RECORDS FOR THE EXERCISE
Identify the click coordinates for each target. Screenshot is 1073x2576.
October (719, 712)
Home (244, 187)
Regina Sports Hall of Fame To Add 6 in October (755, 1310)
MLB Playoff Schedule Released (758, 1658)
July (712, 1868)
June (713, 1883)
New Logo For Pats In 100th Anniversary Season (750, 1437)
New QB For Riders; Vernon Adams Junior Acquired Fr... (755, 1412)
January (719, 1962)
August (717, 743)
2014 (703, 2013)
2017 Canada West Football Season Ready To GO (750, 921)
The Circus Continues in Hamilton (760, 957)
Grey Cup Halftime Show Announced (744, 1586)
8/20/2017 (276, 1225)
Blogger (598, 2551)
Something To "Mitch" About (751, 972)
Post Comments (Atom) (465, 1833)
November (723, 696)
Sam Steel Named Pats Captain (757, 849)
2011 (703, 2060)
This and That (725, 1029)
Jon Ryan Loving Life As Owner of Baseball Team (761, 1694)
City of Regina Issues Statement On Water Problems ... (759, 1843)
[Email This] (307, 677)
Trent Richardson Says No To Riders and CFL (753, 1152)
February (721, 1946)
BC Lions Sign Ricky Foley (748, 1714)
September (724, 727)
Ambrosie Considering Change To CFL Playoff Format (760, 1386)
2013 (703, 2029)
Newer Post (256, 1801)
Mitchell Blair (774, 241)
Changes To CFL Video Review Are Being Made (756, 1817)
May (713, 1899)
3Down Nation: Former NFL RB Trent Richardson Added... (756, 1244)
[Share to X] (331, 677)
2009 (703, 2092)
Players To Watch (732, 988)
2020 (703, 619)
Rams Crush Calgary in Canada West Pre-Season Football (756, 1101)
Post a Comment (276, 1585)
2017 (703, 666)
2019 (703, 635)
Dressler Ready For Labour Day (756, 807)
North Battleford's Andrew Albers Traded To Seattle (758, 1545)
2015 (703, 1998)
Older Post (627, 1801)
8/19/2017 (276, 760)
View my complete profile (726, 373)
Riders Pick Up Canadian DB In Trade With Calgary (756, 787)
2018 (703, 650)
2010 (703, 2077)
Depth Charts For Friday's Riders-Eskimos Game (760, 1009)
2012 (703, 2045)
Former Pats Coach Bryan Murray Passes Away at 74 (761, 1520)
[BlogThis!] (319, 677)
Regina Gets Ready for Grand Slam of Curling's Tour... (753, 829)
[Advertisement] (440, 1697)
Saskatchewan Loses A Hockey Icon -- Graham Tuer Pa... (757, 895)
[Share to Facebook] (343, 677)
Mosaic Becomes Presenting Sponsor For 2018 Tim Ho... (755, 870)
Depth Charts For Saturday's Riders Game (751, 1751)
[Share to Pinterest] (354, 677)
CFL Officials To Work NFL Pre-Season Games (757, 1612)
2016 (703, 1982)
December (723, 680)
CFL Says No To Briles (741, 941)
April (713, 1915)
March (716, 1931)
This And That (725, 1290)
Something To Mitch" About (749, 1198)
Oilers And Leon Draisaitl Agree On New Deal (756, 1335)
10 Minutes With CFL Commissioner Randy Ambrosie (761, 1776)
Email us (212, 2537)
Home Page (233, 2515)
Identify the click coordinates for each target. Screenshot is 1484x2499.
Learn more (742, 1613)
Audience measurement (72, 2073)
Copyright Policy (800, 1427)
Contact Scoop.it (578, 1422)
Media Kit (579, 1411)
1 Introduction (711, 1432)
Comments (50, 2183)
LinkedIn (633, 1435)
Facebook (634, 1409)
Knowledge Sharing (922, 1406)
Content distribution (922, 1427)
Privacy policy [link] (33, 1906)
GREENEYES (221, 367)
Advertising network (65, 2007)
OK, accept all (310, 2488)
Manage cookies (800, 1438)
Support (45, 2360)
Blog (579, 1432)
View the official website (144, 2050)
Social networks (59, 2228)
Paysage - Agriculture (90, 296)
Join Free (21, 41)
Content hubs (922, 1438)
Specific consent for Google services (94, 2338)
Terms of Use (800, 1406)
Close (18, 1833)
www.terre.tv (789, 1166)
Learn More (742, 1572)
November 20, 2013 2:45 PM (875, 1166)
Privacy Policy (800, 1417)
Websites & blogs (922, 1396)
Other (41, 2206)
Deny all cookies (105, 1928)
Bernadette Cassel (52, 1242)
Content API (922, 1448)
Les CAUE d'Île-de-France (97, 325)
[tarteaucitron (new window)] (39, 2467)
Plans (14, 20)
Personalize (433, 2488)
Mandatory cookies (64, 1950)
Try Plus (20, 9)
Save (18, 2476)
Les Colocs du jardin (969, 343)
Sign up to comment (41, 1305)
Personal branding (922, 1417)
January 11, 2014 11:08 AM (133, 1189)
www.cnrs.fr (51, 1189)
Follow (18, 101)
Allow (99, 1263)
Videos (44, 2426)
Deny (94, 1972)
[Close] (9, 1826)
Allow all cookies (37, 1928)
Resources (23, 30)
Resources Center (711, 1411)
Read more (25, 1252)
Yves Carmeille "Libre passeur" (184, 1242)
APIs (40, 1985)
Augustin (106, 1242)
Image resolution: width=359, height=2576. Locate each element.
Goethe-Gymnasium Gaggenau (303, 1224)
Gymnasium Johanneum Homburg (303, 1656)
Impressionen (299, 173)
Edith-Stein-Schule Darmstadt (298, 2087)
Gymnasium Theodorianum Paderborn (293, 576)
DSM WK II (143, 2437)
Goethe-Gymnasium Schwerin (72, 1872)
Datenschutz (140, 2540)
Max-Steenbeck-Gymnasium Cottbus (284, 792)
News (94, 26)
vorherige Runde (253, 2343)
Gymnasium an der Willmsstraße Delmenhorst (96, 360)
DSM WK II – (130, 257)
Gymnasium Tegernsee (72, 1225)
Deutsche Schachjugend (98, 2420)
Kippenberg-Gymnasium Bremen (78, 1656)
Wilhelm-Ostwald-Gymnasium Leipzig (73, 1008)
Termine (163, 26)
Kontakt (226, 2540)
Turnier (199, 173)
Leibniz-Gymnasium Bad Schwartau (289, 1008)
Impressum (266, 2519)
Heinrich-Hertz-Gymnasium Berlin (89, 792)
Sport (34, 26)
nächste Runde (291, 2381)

ACTIVITY
The complete material above is to be retyped word for word.

THE ANSWER
Identify the click coordinates for each target. Screenshot is 1073x2576.
October (719, 712)
Home (244, 187)
Regina Sports Hall of Fame To Add 6 in October (755, 1310)
MLB Playoff Schedule Released (758, 1658)
July (712, 1868)
June (713, 1883)
New Logo For Pats In 100th Anniversary Season (750, 1437)
New QB For Riders; Vernon Adams Junior Acquired Fr... (755, 1412)
January (719, 1962)
August (717, 743)
2014 (703, 2013)
2017 Canada West Football Season Ready To GO (750, 921)
The Circus Continues in Hamilton (760, 957)
Grey Cup Halftime Show Announced (744, 1586)
8/20/2017 (276, 1225)
Blogger (598, 2551)
Something To "Mitch" About (751, 972)
Post Comments (Atom) (465, 1833)
November (723, 696)
Sam Steel Named Pats Captain (757, 849)
2011 (703, 2060)
This and That (725, 1029)
Jon Ryan Loving Life As Owner of Baseball Team (761, 1694)
City of Regina Issues Statement On Water Problems ... (759, 1843)
[Email This] (307, 677)
Trent Richardson Says No To Riders and CFL (753, 1152)
February (721, 1946)
BC Lions Sign Ricky Foley (748, 1714)
September (724, 727)
Ambrosie Considering Change To CFL Playoff Format (760, 1386)
2013 (703, 2029)
Newer Post (256, 1801)
Mitchell Blair (774, 241)
Changes To CFL Video Review Are Being Made (756, 1817)
May (713, 1899)
3Down Nation: Former NFL RB Trent Richardson Added... (756, 1244)
[Share to X] (331, 677)
2009 (703, 2092)
Players To Watch (732, 988)
2020 (703, 619)
Rams Crush Calgary in Canada West Pre-Season Football (756, 1101)
Post a Comment (276, 1585)
2017 (703, 666)
2019 (703, 635)
Dressler Ready For Labour Day (756, 807)
North Battleford's Andrew Albers Traded To Seattle (758, 1545)
2015 (703, 1998)
Older Post (627, 1801)
8/19/2017 (276, 760)
View my complete profile (726, 373)
Riders Pick Up Canadian DB In Trade With Calgary (756, 787)
2018 (703, 650)
2010 (703, 2077)
Depth Charts For Friday's Riders-Eskimos Game (760, 1009)
2012 (703, 2045)
Former Pats Coach Bryan Murray Passes Away at 74 (761, 1520)
[BlogThis!] (319, 677)
Regina Gets Ready for Grand Slam of Curling's Tour... (753, 829)
[Advertisement] (440, 1697)
Saskatchewan Loses A Hockey Icon -- Graham Tuer Pa... (757, 895)
[Share to Facebook] (343, 677)
Mosaic Becomes Presenting Sponsor For 2018 Tim Ho... (755, 870)
Depth Charts For Saturday's Riders Game (751, 1751)
[Share to Pinterest] (354, 677)
CFL Officials To Work NFL Pre-Season Games (757, 1612)
2016 (703, 1982)
December (723, 680)
CFL Says No To Briles (741, 941)
April (713, 1915)
March (716, 1931)
This And That (725, 1290)
Something To Mitch" About (749, 1198)
Oilers And Leon Draisaitl Agree On New Deal (756, 1335)
10 Minutes With CFL Commissioner Randy Ambrosie (761, 1776)
Email us (212, 2537)
Home Page (233, 2515)
Identify the click coordinates for each target. Screenshot is 1484x2499.
Learn more (742, 1613)
Audience measurement (72, 2073)
Copyright Policy (800, 1427)
Contact Scoop.it (578, 1422)
Media Kit (579, 1411)
1 Introduction (711, 1432)
Comments (50, 2183)
LinkedIn (633, 1435)
Facebook (634, 1409)
Knowledge Sharing (922, 1406)
Content distribution (922, 1427)
Privacy policy [link] (33, 1906)
GREENEYES (221, 367)
Advertising network (65, 2007)
OK, accept all (310, 2488)
Manage cookies (800, 1438)
Support (45, 2360)
Blog (579, 1432)
View the official website (144, 2050)
Social networks (59, 2228)
Paysage - Agriculture (90, 296)
Join Free (21, 41)
Content hubs (922, 1438)
Specific consent for Google services (94, 2338)
Terms of Use (800, 1406)
Close (18, 1833)
www.terre.tv (789, 1166)
Learn More (742, 1572)
November 20, 2013 2:45 PM (875, 1166)
Privacy Policy (800, 1417)
Websites & blogs (922, 1396)
Other (41, 2206)
Deny all cookies (105, 1928)
Bernadette Cassel (52, 1242)
Content API (922, 1448)
Les CAUE d'Île-de-France (97, 325)
[tarteaucitron (new window)] (39, 2467)
Plans (14, 20)
Personalize (433, 2488)
Mandatory cookies (64, 1950)
Try Plus (20, 9)
Save (18, 2476)
Les Colocs du jardin (969, 343)
Sign up to comment (41, 1305)
Personal branding (922, 1417)
January 11, 2014 11:08 AM (133, 1189)
www.cnrs.fr (51, 1189)
Follow (18, 101)
Allow (99, 1263)
Videos (44, 2426)
Deny (94, 1972)
[Close] (9, 1826)
Allow all cookies (37, 1928)
Resources (23, 30)
Resources Center (711, 1411)
Read more (25, 1252)
Yves Carmeille "Libre passeur" (184, 1242)
APIs (40, 1985)
Augustin (106, 1242)
Image resolution: width=359, height=2576. Locate each element.
Goethe-Gymnasium Gaggenau (303, 1224)
Gymnasium Johanneum Homburg (303, 1656)
Impressionen (299, 173)
Edith-Stein-Schule Darmstadt (298, 2087)
Gymnasium Theodorianum Paderborn (293, 576)
DSM WK II (143, 2437)
Goethe-Gymnasium Schwerin (72, 1872)
Datenschutz (140, 2540)
Max-Steenbeck-Gymnasium Cottbus (284, 792)
News (94, 26)
vorherige Runde (253, 2343)
Gymnasium an der Willmsstraße Delmenhorst (96, 360)
DSM WK II – (130, 257)
Gymnasium Tegernsee (72, 1225)
Deutsche Schachjugend (98, 2420)
Kippenberg-Gymnasium Bremen (78, 1656)
Wilhelm-Ostwald-Gymnasium Leipzig (73, 1008)
Termine (163, 26)
Kontakt (226, 2540)
Turnier (199, 173)
Leibniz-Gymnasium Bad Schwartau (289, 1008)
Impressum (266, 2519)
Heinrich-Hertz-Gymnasium Berlin (89, 792)
Sport (34, 26)
nächste Runde (291, 2381)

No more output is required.